Changing jobs is very common among individuals. People tend to change jobs for a better pay scale or to acquire new skills, and when you do this within a financial year (FY), you will have more than one Form 16. This may lead to confusion about whether your income taxes are in order or not.
Here are the solutions to the queries arising if you changed jobs during the year:
Form 16 is a TDS certificate issued by the employer to the employee showing the total amount of salary paid to the employee and the amount of tax deducted on the total salary by the employer. Form 16 is issued by 15th June after the end of the financial year (year ending on 31st March, 2025). The last date of filing ITR is 31st July of the year succeeding the financial year (AY 2025-26).
Salaried individuals who change jobs during a financial year will be issued multiple Form 16 from every employer.
Individuals face a struggle in filing ITR with Multiple Form 16 because of the complex calculations involved in calculating the total taxable income. Some entries of exemptions and deductions may have been duplicated or missed when producing Form 16 by multiple employers. An individual's tax liability may increase when filing the ITR. Based on the chosen tax regime, every employer considers certain exemptions and deductions. Therefore, some exemptions or deductions may have been used in calculations twice. There can also be an increase in tax liability and penal interest because of the significant difference in the payment of advance tax.
When filing ITR with multiple Form 16, you should follow the below steps to calculate the accurate tax liability for the financial year:
Several individuals do not inform their new employer about their previous salary structure. As a result, the new employer calculates income tax based on the income earned in the FY, which leads to a miscalculation of taxes for the financial year.
For instance, Mr Raj left ABC company in December 2024 and joined a new company, XYZ, in January 2025. He has not been informed about his previous salary to XYZ. He earned Rs 6.5 lakh from his previous employment and Rs 2.5 lakh from XYZ. Now that he has not informed XYZ about Rs 6.5 lakh, they will only calculate his tax based on Rs 2.5 lakh. According to XYZ, Mr Raj will not pay tax during the same year as his income is below the basic exemption limit of Rs 2.5 lakh. But, he will have to pay taxes on Rs 9 lakh (Rs 6.5 + Rs 2.5 lakh) along with a penalty while filing his income tax returns. To avoid this miscalculation of taxes, you should declare your previous salary to your new employer as soon as you join the company.

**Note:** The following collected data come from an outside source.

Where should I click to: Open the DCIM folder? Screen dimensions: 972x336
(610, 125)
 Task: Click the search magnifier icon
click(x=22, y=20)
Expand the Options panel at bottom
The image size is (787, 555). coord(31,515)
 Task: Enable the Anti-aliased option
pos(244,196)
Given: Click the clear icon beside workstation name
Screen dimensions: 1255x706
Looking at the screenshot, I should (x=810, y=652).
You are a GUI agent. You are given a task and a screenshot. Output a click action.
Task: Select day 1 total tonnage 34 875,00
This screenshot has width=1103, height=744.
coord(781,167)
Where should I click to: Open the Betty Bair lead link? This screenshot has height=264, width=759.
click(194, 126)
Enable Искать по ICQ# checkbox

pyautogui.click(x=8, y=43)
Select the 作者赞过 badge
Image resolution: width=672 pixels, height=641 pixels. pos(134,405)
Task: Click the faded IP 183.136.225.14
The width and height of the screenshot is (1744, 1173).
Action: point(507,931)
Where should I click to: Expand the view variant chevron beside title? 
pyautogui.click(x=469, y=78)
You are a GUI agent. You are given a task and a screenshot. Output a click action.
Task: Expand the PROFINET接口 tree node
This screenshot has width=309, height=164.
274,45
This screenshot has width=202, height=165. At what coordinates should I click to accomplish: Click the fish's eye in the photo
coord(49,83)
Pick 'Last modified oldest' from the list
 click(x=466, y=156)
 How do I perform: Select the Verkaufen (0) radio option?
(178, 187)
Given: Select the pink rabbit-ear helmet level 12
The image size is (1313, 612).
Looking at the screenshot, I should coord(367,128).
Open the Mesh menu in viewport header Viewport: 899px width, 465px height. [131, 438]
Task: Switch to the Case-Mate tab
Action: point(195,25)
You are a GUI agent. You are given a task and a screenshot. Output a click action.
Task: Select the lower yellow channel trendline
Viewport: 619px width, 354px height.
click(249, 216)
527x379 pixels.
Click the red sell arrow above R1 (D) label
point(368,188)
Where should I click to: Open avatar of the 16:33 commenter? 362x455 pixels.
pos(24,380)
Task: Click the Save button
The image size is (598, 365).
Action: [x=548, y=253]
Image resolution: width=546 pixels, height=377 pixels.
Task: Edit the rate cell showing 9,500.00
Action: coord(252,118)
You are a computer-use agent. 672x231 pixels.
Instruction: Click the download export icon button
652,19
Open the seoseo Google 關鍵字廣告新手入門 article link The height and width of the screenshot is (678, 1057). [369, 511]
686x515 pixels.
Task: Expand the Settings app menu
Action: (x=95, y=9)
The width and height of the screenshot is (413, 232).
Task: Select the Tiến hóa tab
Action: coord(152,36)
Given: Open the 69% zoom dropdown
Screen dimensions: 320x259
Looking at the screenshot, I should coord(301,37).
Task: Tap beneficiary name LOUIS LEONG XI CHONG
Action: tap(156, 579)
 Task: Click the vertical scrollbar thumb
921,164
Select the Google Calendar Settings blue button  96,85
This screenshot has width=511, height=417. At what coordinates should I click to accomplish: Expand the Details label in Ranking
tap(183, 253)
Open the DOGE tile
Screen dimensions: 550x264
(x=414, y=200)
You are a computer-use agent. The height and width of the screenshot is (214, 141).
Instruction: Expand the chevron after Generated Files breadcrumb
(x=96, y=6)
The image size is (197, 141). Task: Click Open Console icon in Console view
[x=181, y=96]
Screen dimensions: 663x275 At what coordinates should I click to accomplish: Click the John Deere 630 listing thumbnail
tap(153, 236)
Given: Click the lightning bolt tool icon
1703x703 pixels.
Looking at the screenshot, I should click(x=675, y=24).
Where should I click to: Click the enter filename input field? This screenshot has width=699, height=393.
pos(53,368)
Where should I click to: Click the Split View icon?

Ensure you receive your Form 16 from all the employers you have worked with in the particular FYs. Form 16 is the most vital document to file your income tax returns. Details such as PAN of the employer, TAN of the employer, name and address must be reported for each employer in your tax return. Cleartax allows you to upload multiple Form 16s and file your tax returns accurately.
You should consolidate the salary earned from all the employers while filing your tax returns. If you skip reporting any such salary, the department might send you a notice about the non-reporting of income. Remember, your salary is always taxable irrespective of whether TDS is deducted or not, so include this amount in your return.
You should calculate the total gross salary without considering any exemptions or deductions. To calculate the total gross salary for the financial year, you should add the following heads of salary from Part B of all the Form 16. Part A of Form 16 contain the information about the TDS deducted by the employer. The calculation for salary is done as follows:
Details of Salary Paid or any other income | ||
Gross Salary | Rs. | Rs. |
Salary as per provision contained in section 17 (1) | XXX | |
Value of perquisites as per section 17 (2) (as per Form 12 BA, wherever possible) | XXX | |
Profits in lieu of salary under section 17 (3) (as per Form 12 BA, wherever possible) | XXX | |
Total | XXX |
Form 26AS is the tax credit statement which consists of details of TDS by various deductors. A salaried individual can get the details of his salary credited every month and tax deducted thereon from each employer in Form 26AS. This form is very important for filing your income tax returns as you can take the credit of all the tax deducted against your total tax dues in a financial year. One must always cross-check the TDS entries appearing in Form 26AS with his payslips or bank statements. In case of any mismatch in the entries, he must report the same to his employer and resolve it before filing the tax returns.
Usually, with every job change, the salary structure changes. This also leads to changes in your allowances, such as house rent allowance (HRA). Remember to claim HRA exemption from all your employers. You just have to submit the rent receipts if you live in a rented apartment. If you have missed submitting rent receipts to your employers on time, you can claim HRA while filing your income tax returns. In such a case, you must recalculate your HRA exemption for the entire year, adjust your salary accordingly and get a refund if excess tax was deducted.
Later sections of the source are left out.